━━━ EXTRAIT CHOISI ━━━
Action: Evaluer la situation locale sous l'angle de la commercialisation et intervenir au sein de la communauté et avec les ressources dont elle dispose.

Existe-t-il déjà une organisation communautaire ou commerciale?

Dans de nombreux cas, les petits exploitants ne peuvent mener à bien une opération de commercialisation par leurs propres moyens si bien qu'une action de groupe s'impose. Il faudra avant tout vérifier s'il existe une forme quelconque d'organisation communautaire active qui pourrait servir de base à une initiative conjointe de commercialisation des produits.

Une question connexe est celle de l'existence ou non d'une organisation commerciale. Il est souvent moins coûteux de mettre l'organisation existante en mesure de répondre aux besoins d'un nouveau groupe d'exploitants que d'en créer une nouvelle. Ainsi, une organisation commerciale qui s'occupe de la vente de produits agricoles pourrait aussi prendre en charge celle des produits agroforestiers et forestiers. Si ce type d'organisation n'existe pas, il faudra le créer en fonction des besoins spécifiques des agriculteurs.

Action: S'assurer de l'existence d'organisations communautaires et commerciales et de leur utilité et incorporer la fonction de commercialisation dans celle existante, ou mettre en place une nouvelle organisation.

Quel est le potentiel actuel des ressources et de la production communautaires?
━━━
*CONSIGNES:*
(a) D'après l'extrait sur la commercialisation communautaire, qu'est-il souvent moins coûteux de faire que de créer une nouvelle organisation commerciale ?
(b) Restituez sans modification le passage de l'extrait sur la commercialisation communautaire qui commence à « Existe-t-il déjà une » et se termine à « commercialisation des produits. ».
(c) Reprenez la rédaction de l'extrait sur la commercialisation communautaire à la suite de sa dernière phrase.
━━━ LIGNES PRÉSENTÉES ━━━
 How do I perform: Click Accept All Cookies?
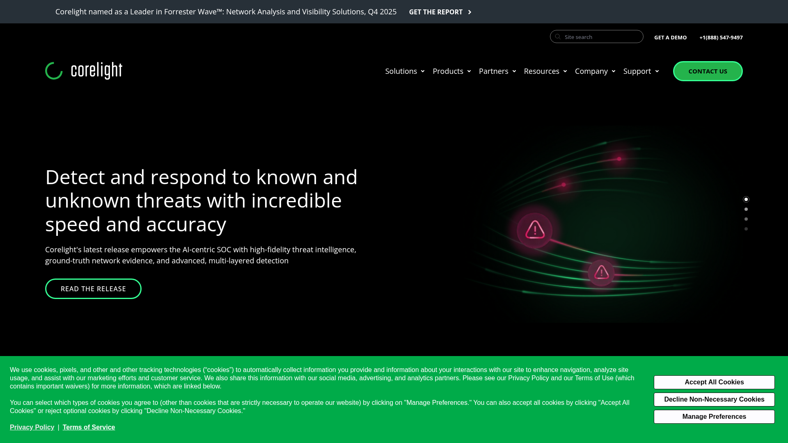[x=714, y=382]
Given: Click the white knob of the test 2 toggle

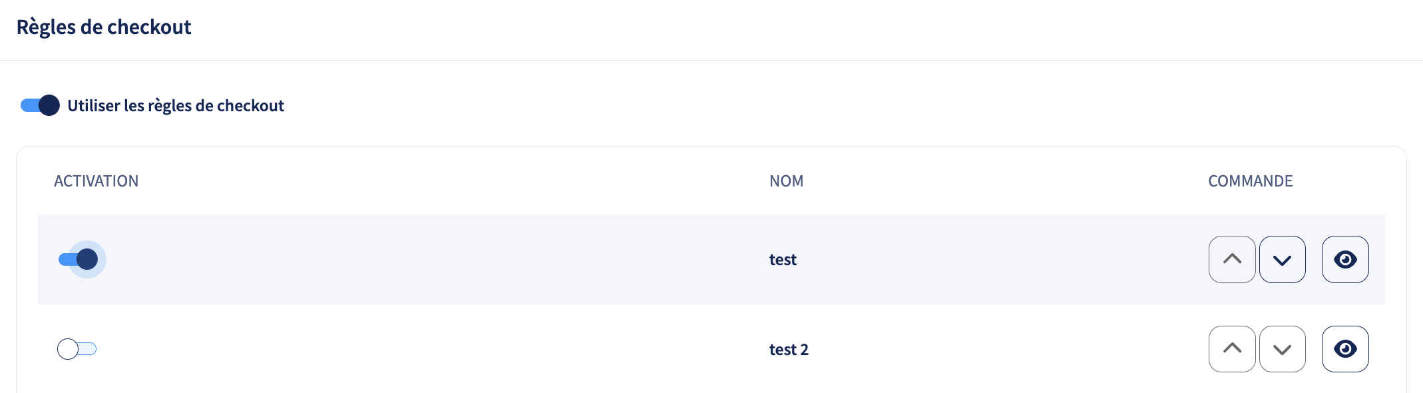Looking at the screenshot, I should click(x=68, y=349).
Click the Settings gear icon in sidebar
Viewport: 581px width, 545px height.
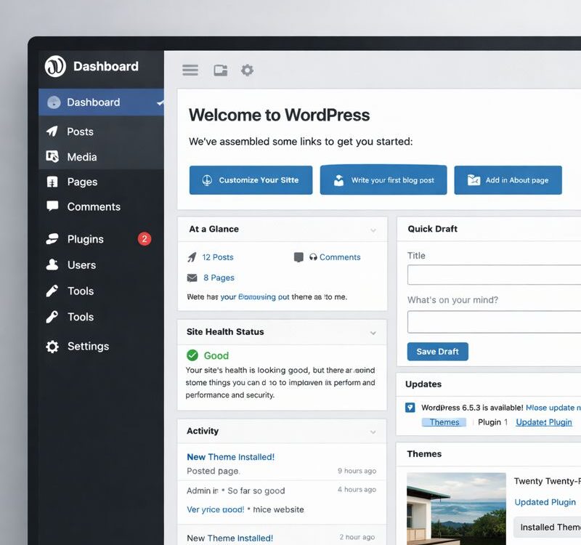click(52, 347)
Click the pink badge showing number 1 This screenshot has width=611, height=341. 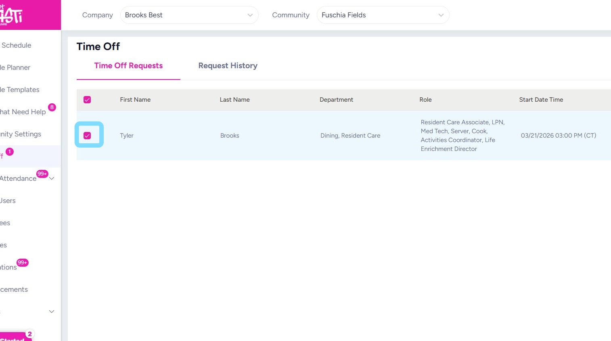pos(10,152)
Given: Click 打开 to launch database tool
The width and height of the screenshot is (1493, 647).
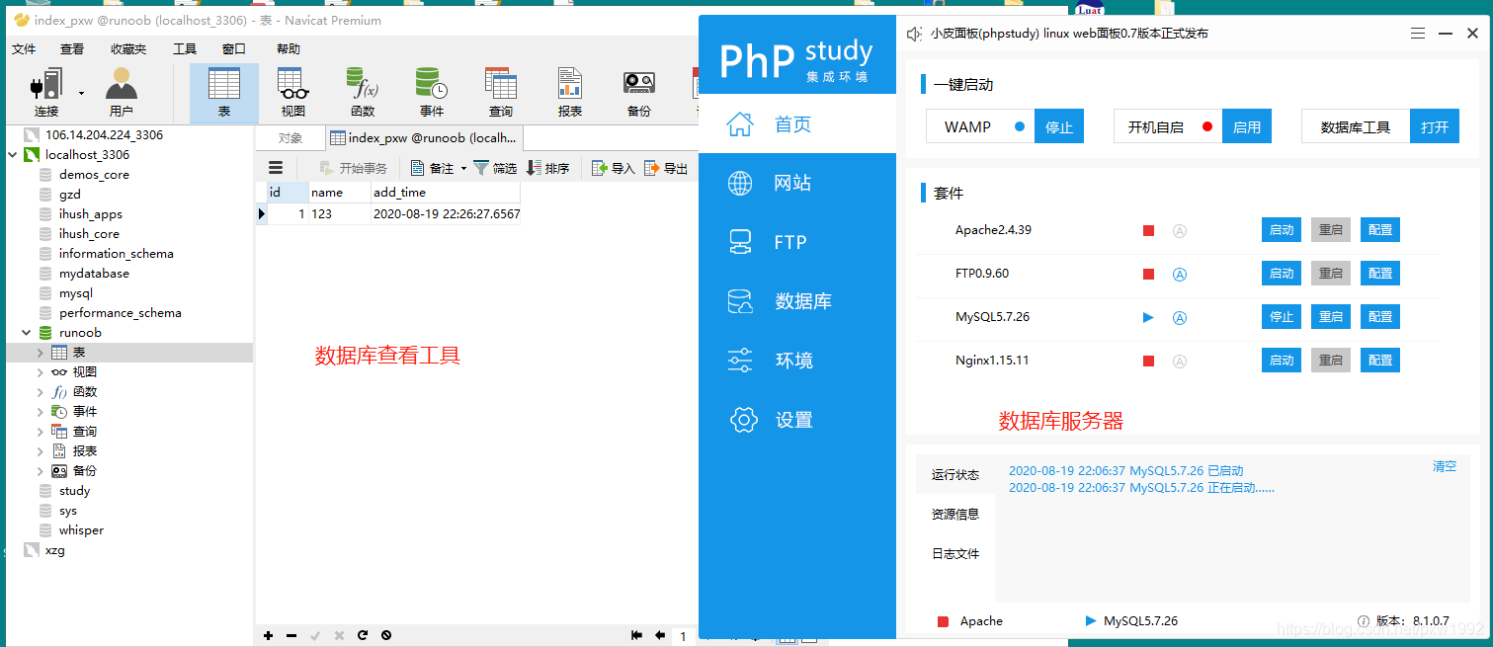Looking at the screenshot, I should [1435, 125].
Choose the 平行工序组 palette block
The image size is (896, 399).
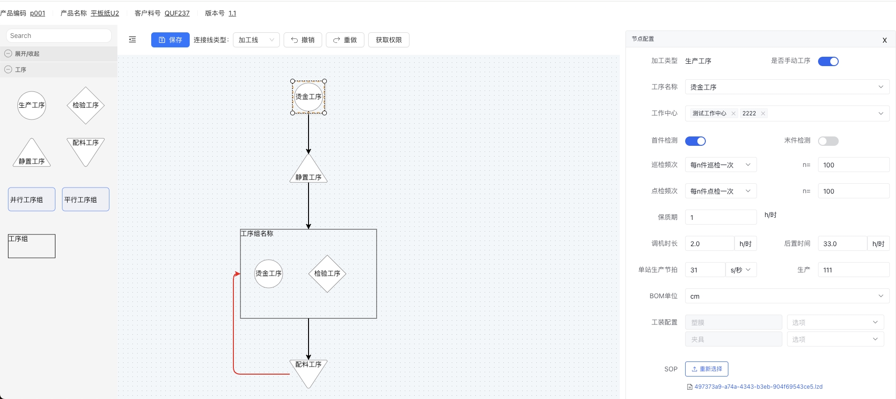coord(85,200)
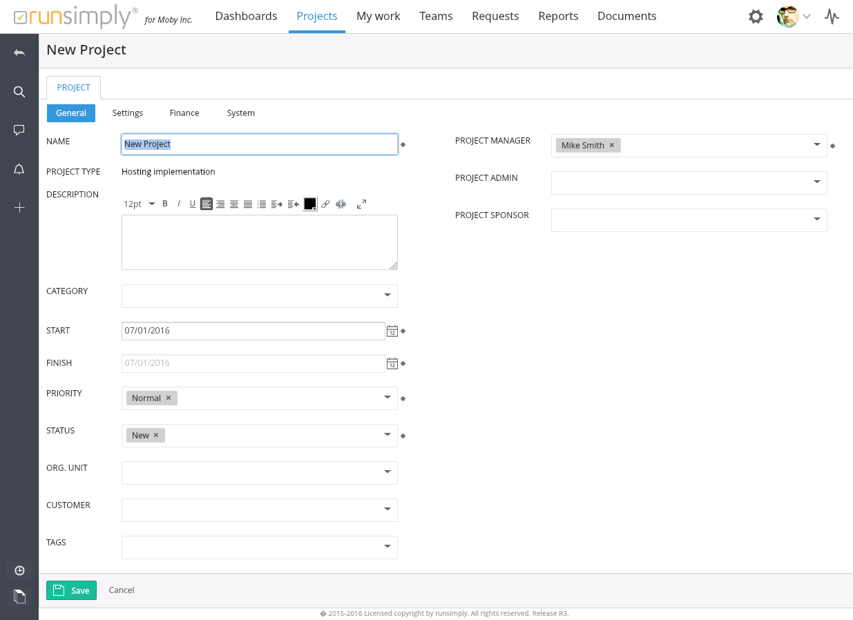853x620 pixels.
Task: Open the settings gear icon
Action: pos(756,17)
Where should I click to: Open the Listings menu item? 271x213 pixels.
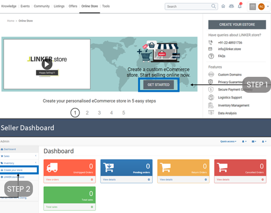[x=59, y=6]
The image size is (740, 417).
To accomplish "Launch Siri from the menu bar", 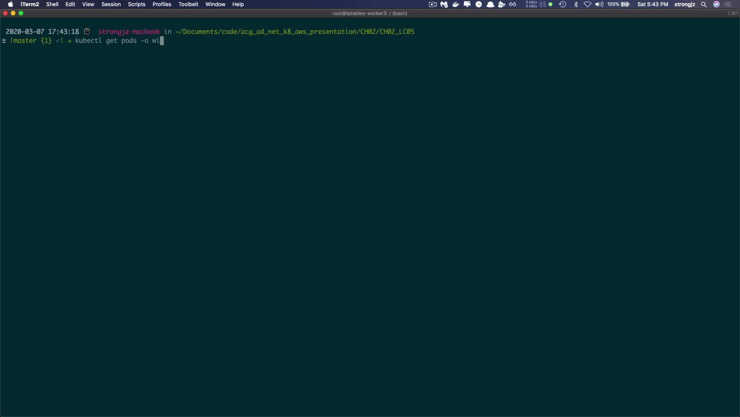I will point(716,4).
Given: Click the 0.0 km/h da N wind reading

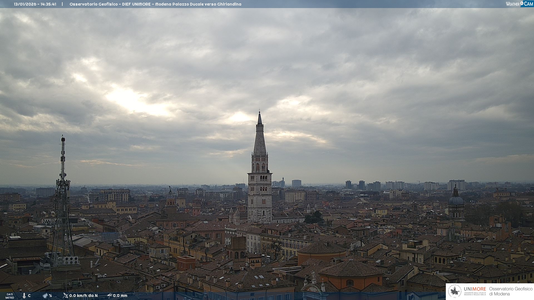Looking at the screenshot, I should (83, 296).
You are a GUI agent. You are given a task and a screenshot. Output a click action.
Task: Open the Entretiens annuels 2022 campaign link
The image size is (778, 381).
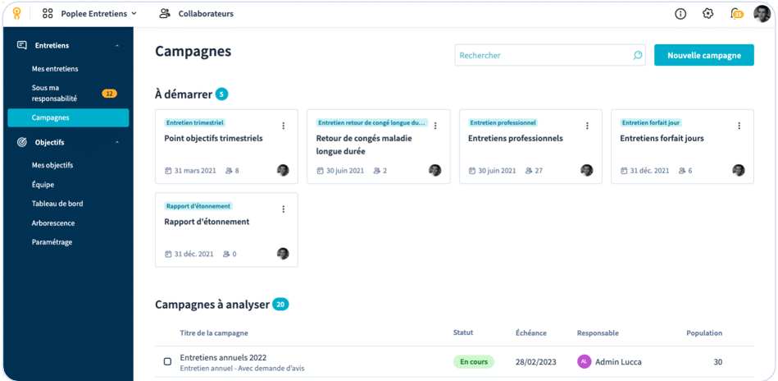223,358
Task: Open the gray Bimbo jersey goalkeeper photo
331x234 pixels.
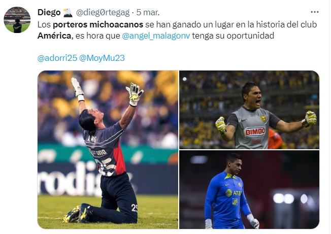Action: point(249,110)
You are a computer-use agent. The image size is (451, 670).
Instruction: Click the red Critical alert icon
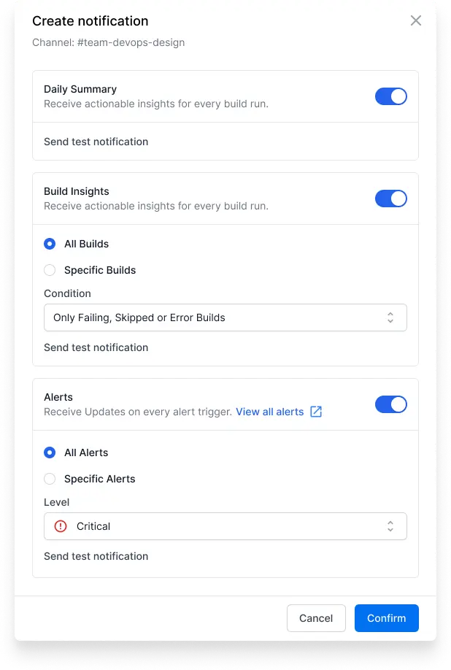coord(61,526)
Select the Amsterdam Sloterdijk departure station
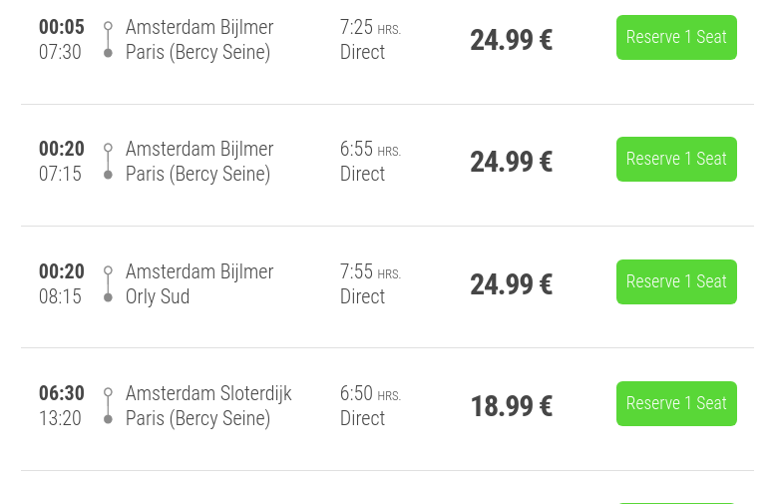This screenshot has width=775, height=504. pos(208,393)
━━━
*RÉPONSES RÉDIGÉES:*
(a) Mettre l'organisation existante en mesure de répondre aux besoins d'un nouveau groupe d'exploitants.

(b)
Existe-t-il déjà une organisation communautaire ou commerciale?

Dans de nombreux cas, les petits exploitants ne peuvent mener à bien une opération de commercialisation par leurs propres moyens si bien qu'une action de groupe s'impose. Il faudra avant tout vérifier s'il existe une forme quelconque d'organisation communautaire active qui pourrait servir de base à une initiative conjointe de commercialisation des produits.

(c)
Toute activité de commercialisation bien organisée repose sur un approvisionnement durable et continu. Les clients, notamment s'il s'agit d'industries, veulent s'assurer de la disponibilité à long terme de la matière première que leur fournissent les producteurs communautaires. Il est donc important de savoir quelles sont les limites de la ressource que la communauté peut cultiver, exploiter, transformer et vendre, ainsi que sa taille et son accessibilité, qu'il s'agisse de systèmes agroforestiers ou forestiers, pour établir le niveau des opérations durables. Il est également important d'évaluer la possibilité de maintenir ou d'accroître la ressource et le produit commercialisable. Les autres aspects dont il faudra tenir compte sont la disponibilité et l'aptitude de la communauté à augmenter la transformation locale, ses capacités d'investissement et son accès au crédit.

Action: Evaluer le potentiel actuel et futur de la ressource et de la production potentielle de la communauté, et utiliser cette information comme base d'autres activités commerciales.

Quelles sont les pratiques de commercialisation qu'utilise actuellement la communauté?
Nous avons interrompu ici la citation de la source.